< Yaratiliş 43 >

1 Kenan ülkesinde kıtlık şiddetlenmişti.
In the mean time the famine was heavy upon all the land.
2 Mısır'dan getirilen buğday tükenince Yakup, oğullarına, “Yine gidin, bize biraz yiyecek alın” dedi.
And when they had eaten up all the corn, which they had brought out of Egypt, Jacob said to his sons: Go again and buy us a little food.
3 Yahuda, “Adam bizi sıkı sıkı uyardı” diye karşılık verdi, “‘Kardeşiniz sizinle birlikte gelmezse, yüzümü göremezsiniz’ dedi.
Juda answered: The man declared unto us with the attestation of an oath, saying: You shall not see my face, unless you bring your youngest brother with you.
4 Kardeşimizi bizimle gönderirsen, gider sana yiyecek alırız.
If therefore thou wilt send him with us, we will set out together, and will buy necessaries for thee.
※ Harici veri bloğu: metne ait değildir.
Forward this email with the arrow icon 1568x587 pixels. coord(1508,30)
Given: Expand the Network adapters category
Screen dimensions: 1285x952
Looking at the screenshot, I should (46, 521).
5 Göndermezsen gitmeyiz. Çünkü o adam, ‘Kardeşinizi birlikte getirmezseniz, yüzümü göremezsiniz’ dedi.”
But if thou wilt not, we will not go: for the man, as we have often said, declared unto us, saying: You shall not see my face without your youngest brother.
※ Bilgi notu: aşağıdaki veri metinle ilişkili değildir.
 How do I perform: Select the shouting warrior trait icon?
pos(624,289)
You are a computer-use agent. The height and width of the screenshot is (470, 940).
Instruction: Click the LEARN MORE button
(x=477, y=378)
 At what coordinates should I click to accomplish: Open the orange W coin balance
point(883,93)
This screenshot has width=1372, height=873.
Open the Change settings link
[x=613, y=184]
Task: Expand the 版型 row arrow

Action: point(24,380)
6 İsrail, “Niçin adama bir kardeşiniz daha olduğunu söyleyerek bana bu kötülüğü yaptınız?” dedi.
Israel said to them: You have done this for my misery in that you told him you had also another brother.
7 Şöyle yanıtladılar: “Adam, ‘Babanız hâlâ yaşıyor mu? Başka kardeşiniz var mı?’ diye sordu. Bizimle ve akrabalarımızla ilgili öyle sorular sordu ki, yanıt vermek zorunda kaldık. Kardeşinizi getirin diyeceğini nereden bilebilirdik?”
But they answered: The man asked us in order concerning our kindred: if our father lived: if we had a brother: and we answered him regularly, according to what he demanded: could we know that he would say: Bring hither your brother with you?
8 Yahuda, babası İsrail'e, “Çocuğu benimle gönder, gidelim” dedi, “Sen de biz de yavrularımız da ölmez, yaşarız.
And Juda said to his father: Send the boy with me, that we may set forward, and may live: lest both we and our children perish.
9 Ona ben kefil oluyorum. Beni sorumlu say. Eğer onu geri getirmez, önüne çıkarmazsam, ömrümce sana karşı suçlu sayılayım.
I take the boy upon me, require him at my hand: unless I bring him again, and restore him to thee, I will be guilty of sin against thee for ever.
10 Çünkü gecikmeseydik, şimdiye dek iki kez gidip gelmiş olurduk.”
If delay had not been made, we had been here again the second time.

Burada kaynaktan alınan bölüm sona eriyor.